§ WHAT YOU SHOULD DO
Use the entries below and reproduce exactly the lines from the one containing "You are a computer-use" down to the one containing "Instruction: Click the Dashboard gauge icon", both of them included.

§ INPUT DATA
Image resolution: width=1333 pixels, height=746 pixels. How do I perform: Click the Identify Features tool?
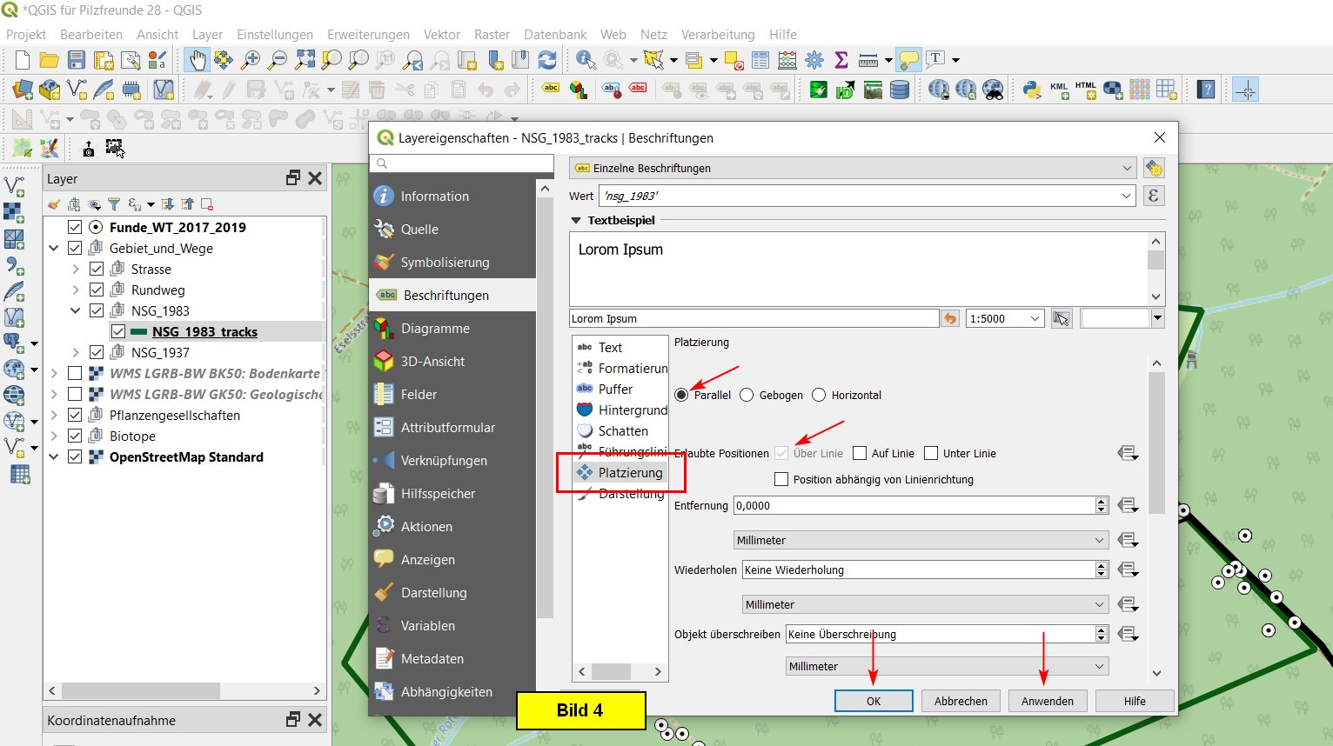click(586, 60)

* * *

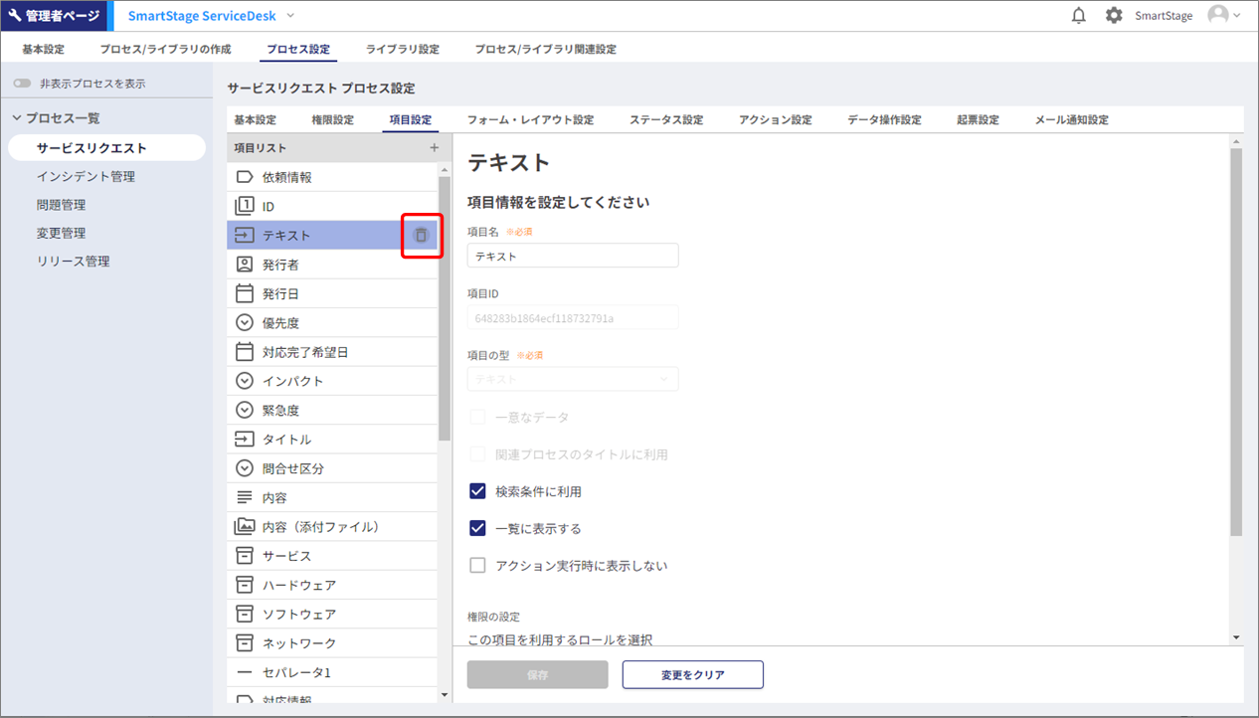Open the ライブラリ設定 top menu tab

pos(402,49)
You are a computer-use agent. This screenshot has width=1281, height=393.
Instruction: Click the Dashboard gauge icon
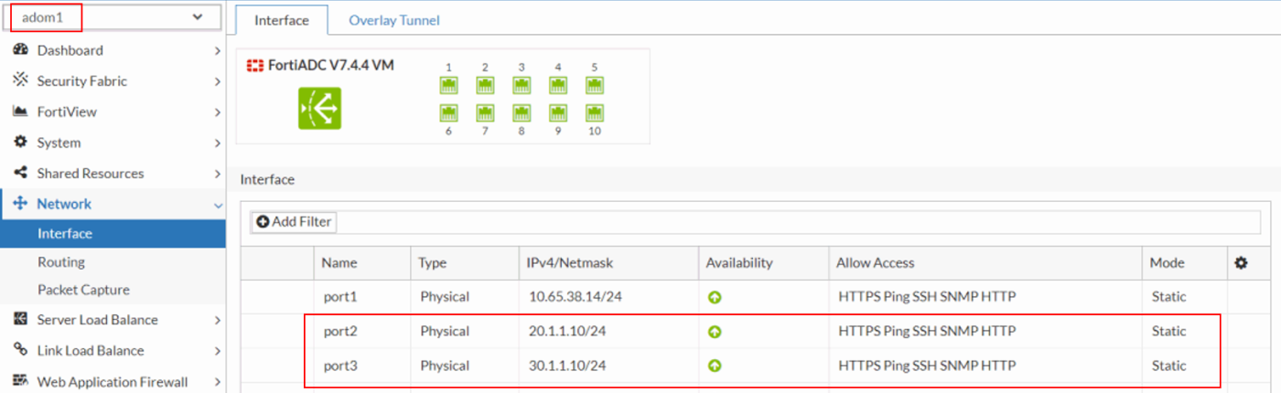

§ OUTPUT FOR THIS TASK
You are a computer-use agent. This screenshot has width=1281, height=393.
Instruction: Click the Dashboard gauge icon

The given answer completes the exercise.